(Given data begins)

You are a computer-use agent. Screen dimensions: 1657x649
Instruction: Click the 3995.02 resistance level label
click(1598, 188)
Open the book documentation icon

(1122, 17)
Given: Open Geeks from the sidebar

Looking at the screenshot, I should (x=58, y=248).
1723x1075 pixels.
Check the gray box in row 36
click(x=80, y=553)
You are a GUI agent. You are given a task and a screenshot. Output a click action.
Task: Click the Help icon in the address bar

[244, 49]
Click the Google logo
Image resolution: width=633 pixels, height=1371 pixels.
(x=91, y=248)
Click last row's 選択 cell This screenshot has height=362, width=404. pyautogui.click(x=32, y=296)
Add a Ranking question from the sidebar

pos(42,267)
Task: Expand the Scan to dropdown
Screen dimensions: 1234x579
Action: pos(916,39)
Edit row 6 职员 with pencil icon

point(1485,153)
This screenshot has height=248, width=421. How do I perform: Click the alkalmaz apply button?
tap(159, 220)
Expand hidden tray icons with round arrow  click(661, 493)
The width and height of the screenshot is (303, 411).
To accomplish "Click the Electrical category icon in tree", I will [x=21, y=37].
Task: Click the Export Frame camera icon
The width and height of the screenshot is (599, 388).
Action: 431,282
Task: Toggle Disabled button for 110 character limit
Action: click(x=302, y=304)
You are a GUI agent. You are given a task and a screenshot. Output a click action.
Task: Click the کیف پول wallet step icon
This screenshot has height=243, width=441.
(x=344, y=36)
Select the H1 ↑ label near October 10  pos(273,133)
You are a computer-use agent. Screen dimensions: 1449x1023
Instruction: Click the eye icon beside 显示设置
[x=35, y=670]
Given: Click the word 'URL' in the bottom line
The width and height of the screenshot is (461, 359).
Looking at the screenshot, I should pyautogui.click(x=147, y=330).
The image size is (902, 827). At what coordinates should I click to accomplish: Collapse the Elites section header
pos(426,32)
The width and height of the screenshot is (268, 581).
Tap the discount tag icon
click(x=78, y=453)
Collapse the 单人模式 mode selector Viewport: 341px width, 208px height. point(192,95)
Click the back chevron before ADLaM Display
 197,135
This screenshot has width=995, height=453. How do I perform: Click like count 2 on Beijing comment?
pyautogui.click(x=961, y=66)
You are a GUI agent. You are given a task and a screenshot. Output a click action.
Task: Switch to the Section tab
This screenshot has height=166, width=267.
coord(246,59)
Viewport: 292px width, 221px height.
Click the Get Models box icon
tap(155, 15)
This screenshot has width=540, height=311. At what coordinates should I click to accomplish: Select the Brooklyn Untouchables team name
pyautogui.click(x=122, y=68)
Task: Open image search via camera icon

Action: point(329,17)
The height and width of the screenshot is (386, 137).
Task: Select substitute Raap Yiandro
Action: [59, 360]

(Given data ends)

Give a word-for-word copy of the records.

You are a computer-use agent. Screen dimensions: 1657x649
Instruction: Click the 3995.02 resistance level label
click(1598, 188)
Open the book documentation icon

(1122, 17)
Given: Open Geeks from the sidebar

Looking at the screenshot, I should (x=58, y=248).
1723x1075 pixels.
Check the gray box in row 36
click(x=80, y=553)
You are a GUI agent. You are given a task and a screenshot. Output a click action.
Task: Click the Help icon in the address bar

[244, 49]
Click the Google logo
Image resolution: width=633 pixels, height=1371 pixels.
(x=91, y=248)
Click last row's 選択 cell This screenshot has height=362, width=404. pyautogui.click(x=32, y=296)
Add a Ranking question from the sidebar

pos(42,267)
Task: Expand the Scan to dropdown
Screen dimensions: 1234x579
Action: pos(916,39)
Edit row 6 职员 with pencil icon

point(1485,153)
This screenshot has height=248, width=421. How do I perform: Click the alkalmaz apply button?
tap(159, 220)
Expand hidden tray icons with round arrow  click(661, 493)
The width and height of the screenshot is (303, 411).
To accomplish "Click the Electrical category icon in tree", I will [x=21, y=37].
Task: Click the Export Frame camera icon
The width and height of the screenshot is (599, 388).
Action: 431,282
Task: Toggle Disabled button for 110 character limit
Action: click(x=302, y=304)
You are a GUI agent. You are given a task and a screenshot. Output a click action.
Task: Click the کیف پول wallet step icon
This screenshot has height=243, width=441.
(x=344, y=36)
Select the H1 ↑ label near October 10  pos(273,133)
You are a computer-use agent. Screen dimensions: 1449x1023
Instruction: Click the eye icon beside 显示设置
[x=35, y=670]
Given: Click the word 'URL' in the bottom line
The width and height of the screenshot is (461, 359).
Looking at the screenshot, I should pyautogui.click(x=147, y=330).
The image size is (902, 827). At what coordinates should I click to accomplish: Collapse the Elites section header
pos(426,32)
The width and height of the screenshot is (268, 581).
Tap the discount tag icon
click(x=78, y=453)
Collapse the 单人模式 mode selector Viewport: 341px width, 208px height. point(192,95)
Click the back chevron before ADLaM Display
 197,135
This screenshot has width=995, height=453. How do I perform: Click like count 2 on Beijing comment?
pyautogui.click(x=961, y=66)
You are a GUI agent. You are given a task and a screenshot. Output a click action.
Task: Switch to the Section tab
This screenshot has height=166, width=267.
coord(246,59)
Viewport: 292px width, 221px height.
Click the Get Models box icon
tap(155, 15)
This screenshot has width=540, height=311. At what coordinates should I click to accomplish: Select the Brooklyn Untouchables team name
pyautogui.click(x=122, y=68)
Task: Open image search via camera icon

Action: point(329,17)
The height and width of the screenshot is (386, 137).
Task: Select substitute Raap Yiandro
Action: [59, 360]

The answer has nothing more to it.